Sampling construction, sample pre-treatment and plasmidome sequencing

Detailed information regarding the sampling campaign and sample pre-treatment refer to a previous study ²¹. Plasmidome was probed using a direct plasmid DNA metagenomic sequencing strategy skipping transposon-aided capture and multiple displacement amplification. A dedicated plasmid purification step with an exonuclease Plasmid-Safe™ (Lucigen, Madison, WI, USA) digestion was performed to shear and remove chromosomal DNA before building the sequencing libraries ²³. An Illumina NextSeq platform (Illumina, San Diego, CA, USA) with a v2.5 sequencing kit (Illumina) was utilized to perform the plasmidome sequencing. A full description of the employed plasmidome methodology has been introduced before ²¹.

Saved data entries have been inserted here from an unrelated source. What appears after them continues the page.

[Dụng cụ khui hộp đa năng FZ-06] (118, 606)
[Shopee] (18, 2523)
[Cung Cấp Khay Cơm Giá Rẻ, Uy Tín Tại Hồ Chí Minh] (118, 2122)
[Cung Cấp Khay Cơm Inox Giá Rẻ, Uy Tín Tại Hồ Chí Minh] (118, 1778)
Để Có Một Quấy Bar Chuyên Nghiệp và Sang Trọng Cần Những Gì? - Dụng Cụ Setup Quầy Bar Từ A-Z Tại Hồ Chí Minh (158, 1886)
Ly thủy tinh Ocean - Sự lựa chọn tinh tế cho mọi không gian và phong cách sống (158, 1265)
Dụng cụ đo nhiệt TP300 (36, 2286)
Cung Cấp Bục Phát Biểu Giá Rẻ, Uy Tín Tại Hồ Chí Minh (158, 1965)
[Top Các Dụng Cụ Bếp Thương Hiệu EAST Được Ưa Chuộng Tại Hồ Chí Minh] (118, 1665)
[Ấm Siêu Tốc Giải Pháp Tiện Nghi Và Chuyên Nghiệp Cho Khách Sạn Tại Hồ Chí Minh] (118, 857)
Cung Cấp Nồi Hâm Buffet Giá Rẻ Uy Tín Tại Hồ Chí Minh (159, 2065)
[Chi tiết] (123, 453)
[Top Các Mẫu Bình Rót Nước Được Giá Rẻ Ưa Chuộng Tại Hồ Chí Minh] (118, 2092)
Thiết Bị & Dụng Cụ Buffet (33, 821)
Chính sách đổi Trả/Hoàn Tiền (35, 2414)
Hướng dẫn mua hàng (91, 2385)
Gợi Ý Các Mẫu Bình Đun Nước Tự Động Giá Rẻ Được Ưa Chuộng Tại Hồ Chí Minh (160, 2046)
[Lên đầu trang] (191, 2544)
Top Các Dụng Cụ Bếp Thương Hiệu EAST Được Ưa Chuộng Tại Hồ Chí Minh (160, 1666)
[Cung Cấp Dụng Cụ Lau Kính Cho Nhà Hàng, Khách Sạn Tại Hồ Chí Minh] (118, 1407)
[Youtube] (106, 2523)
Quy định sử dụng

High-throughput qPCR array and microbiome documentation

Archived datasets of the high-throughput qPCR array targeting 120 ARGs and MGEs together with 16S-rRNA amplicon sequencing regarding the studied UWSs were recruited from our collaborators’ work ²².

Bioinformatic analysis

The computational work for raw reads processing and assembly for the putative circular and linear plasmid contigs was performed through the Plaspline pipeline (https://github.com/Wanli-HE/Plaspline.git) and described as previously ²¹. Gene calling for the plasmidome dataset was performed by using Prodigal (version: 2.6.3) ²⁴. Thereafter, the non-redundant gene set was generated by CD-hit (version: 4.6.2) ²⁵ with a gene sequence identity of > 90% and coverage of > 95% in each gene cluster. CARD database (version: 3.0.9) ²⁶ was then applied for ARGs annotation. Briefly, the gene abundance was calculated using the reads mapping method. Samtools (version: 1.9) ²⁷ was exploited for the observation of reads mapped to contigs. Mapped reads were filtered with a requirement of alignment length ≥ 90 bp and coverage ≥ 95%. Accordingly, a relative abundance table was generated from mSamtools (version: 0.9.6, https://github.com/arumugamlab/msamtools). A final step of normalization for the gene abundance was performed by the varying wastewater conditions (e.g., volatile suspended solids), theoretical cell volume, and carbon content per unit of cell volume according to the report by Li et al. ²².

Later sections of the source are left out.